Being veritably snowed in today I thought I might circle back through the publicly available bike-share data for the city of Pittsburgh and see if there was anything of interest to be gleaned.
When I wrote previously about gathering the data I got side-tracked with developing my own SQLite module and calculating distances. Here I try to put that information to use. The question outlined here are just things that seemed interesting and I was capable of querying for.
select count(distinct(bikeid)) bikes from rides;
select count(distinct(id)) stations from stations;
There isn't too much to this, I think it would be more interesting if I knew how subscribers were counted. There is a tie-in with the city metro cards that allows for free rentals under 15 minutes.
select usertype, count(*) [count] from rides group by usertype;
select usertype, count(*) [count] from rides where duration < (15*60) group by usertype
Based on these differences, where subscribers account for 62% of all rides but take 76% of these short trips I guess that the metro card holders are counted among subscribers rather than customers.
select round(avg(numrides)) [average rides] from ( select bikeid, count(*) numrides from rides group by bikeid);
I'm pretty sure I've worked out this query correctly. By taking the difference in time between rentals per-bike I count "idle time". Populating a temporary table just makes it easier to calculate the median.
create temporary table idletime ( bikeid, seconds ); insert into idletime select bikeid, strftime('%s', starttime) - strftime('%s', lag(endtime) over (partition by bikeid order by endtime)) from rides; select (avg(seconds)/60)/60 hours from (select seconds from idletime order by seconds limit 2 - (select count(*) from idletime) % 2 -- odd 1, even 2 offset (select (count(*) - 1) / 2 from idletime))
This was easy but there is too much data for the raw results to be very insightful.
= = = =
(Set task): Pull out, word for word, the part of the bike-share post between "select round(avg(numrides)) [average" and "calculate the median.", inclusive. The items after this bike-share post are separate material with no connection to it.

(Data shown):
= = = =
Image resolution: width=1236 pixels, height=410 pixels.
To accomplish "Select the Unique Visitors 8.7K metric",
= = = =
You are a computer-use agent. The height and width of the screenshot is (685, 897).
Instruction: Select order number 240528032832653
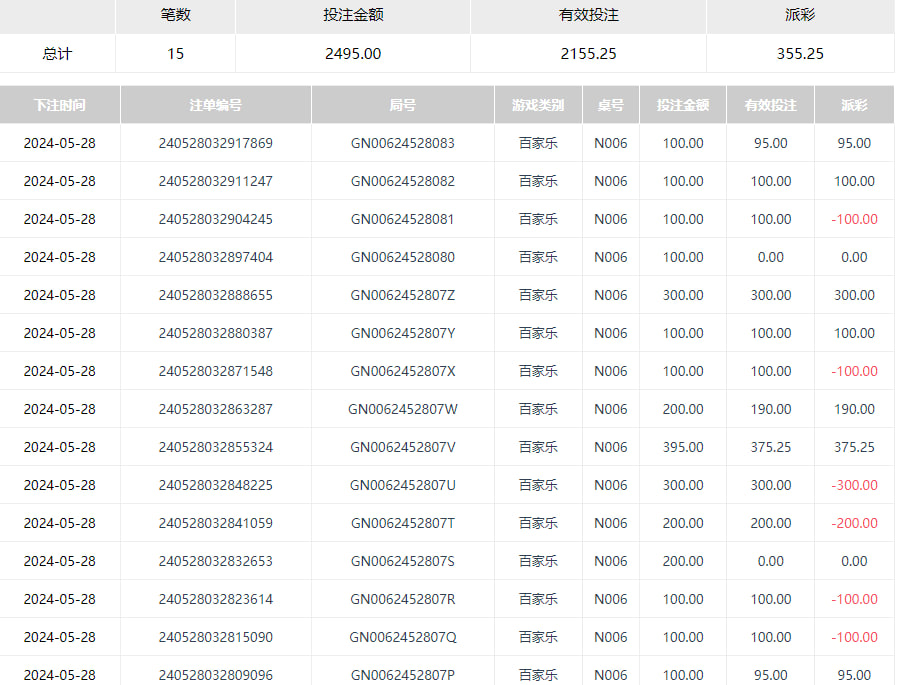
= = = =
(Completed exercise):
select round(avg(numrides)) [average rides] from ( select bikeid, count(*) numrides from rides group by bikeid);
I'm pretty sure I've worked out this query correctly. By taking the difference in time between rentals per-bike I count "idle time". Populating a temporary table just makes it easier to calculate the median.